Based on what I wrote above, since the output is json file point to the bids dataset, the script only takes the latest paths to the bids dataset. There is NO duplication of the datasets anywhere.

What do I mean by "pointing to the original bids dataset"? here's a screenshot of how the json file looks:

example MSD json

As you can see, we're referring to images in the root folder of the dataset and the labels in the derivatives folder.

Hope this clarifies some things a bit!

jcohenadad commented 1 year ago

Hope this clarifies some things a bit!

It does! Thanks a lot @naga-karthik ! Your solution is exactly what we need. I just would like to make it more visible to the lab, eg create a template script in this repos maybe?

naga-karthik commented 1 year ago

I created something like that here (and the students in the lab do know that the conversion scripts exist).

create a template script in this repos maybe?
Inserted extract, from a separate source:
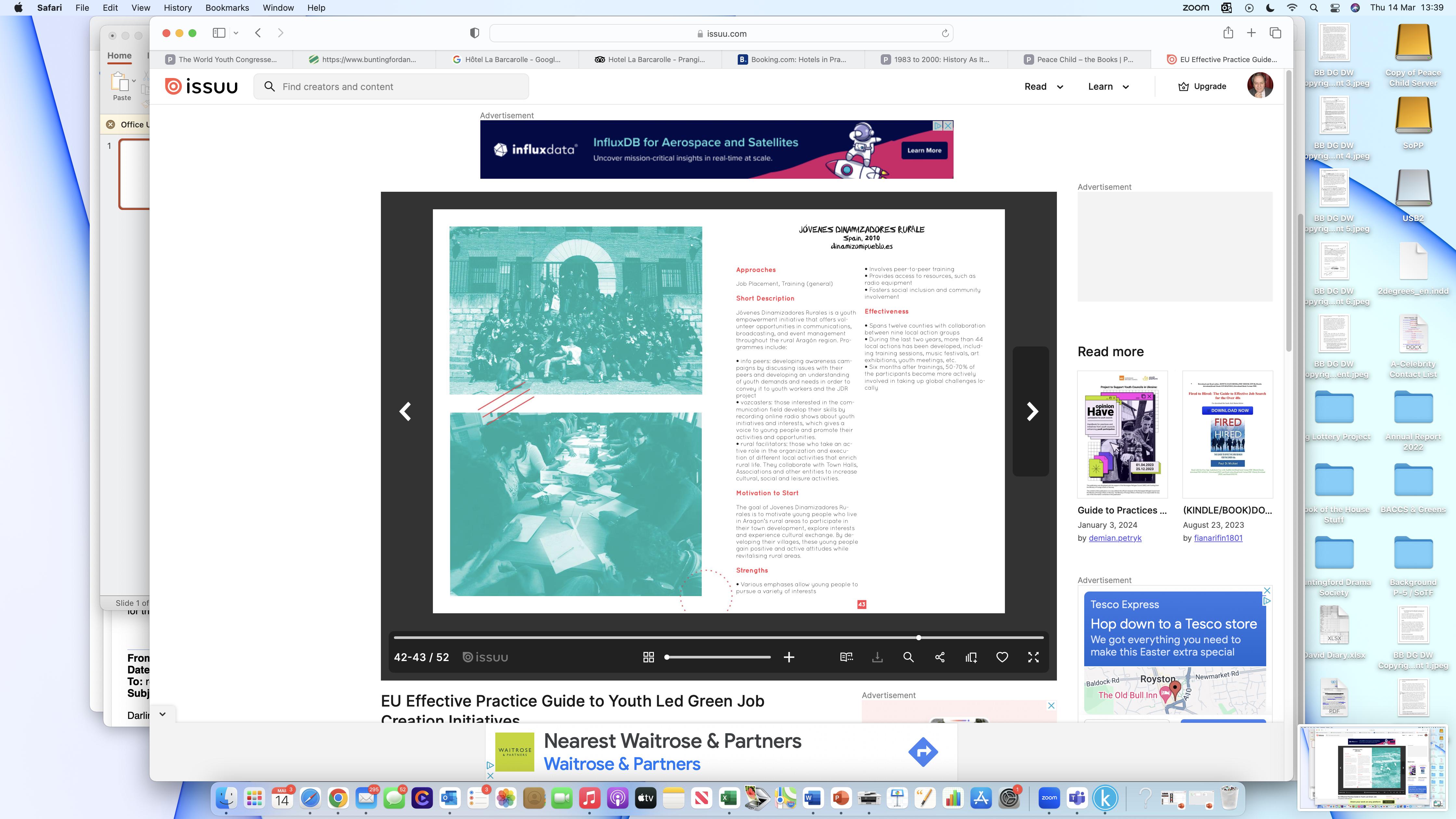Image resolution: width=1456 pixels, height=819 pixels.
Task: Enter fullscreen reader mode
Action: pyautogui.click(x=1033, y=657)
It's pretty hard to create a template script that just works in a plug-and-play manner. The suffixes, contrasts, sessions, etc. are just too different with the kind of the datasets we have so the script I linked above is just meant to be a starting off point. The students would have to look at the code, make tiny modifications depending on how their data looks (I also make it a bit easier by adding TODOs for where to add stuff).

jcohenadad commented 1 year ago

The fact that @louisfb01 started of with @naga-karthik 's script (instead of starting from scratch) is evidence that having at least a script to start from is better than no script at all, and therefore is a justification to put something in this repos and redirect students to it (and, importantly, improve that script over time).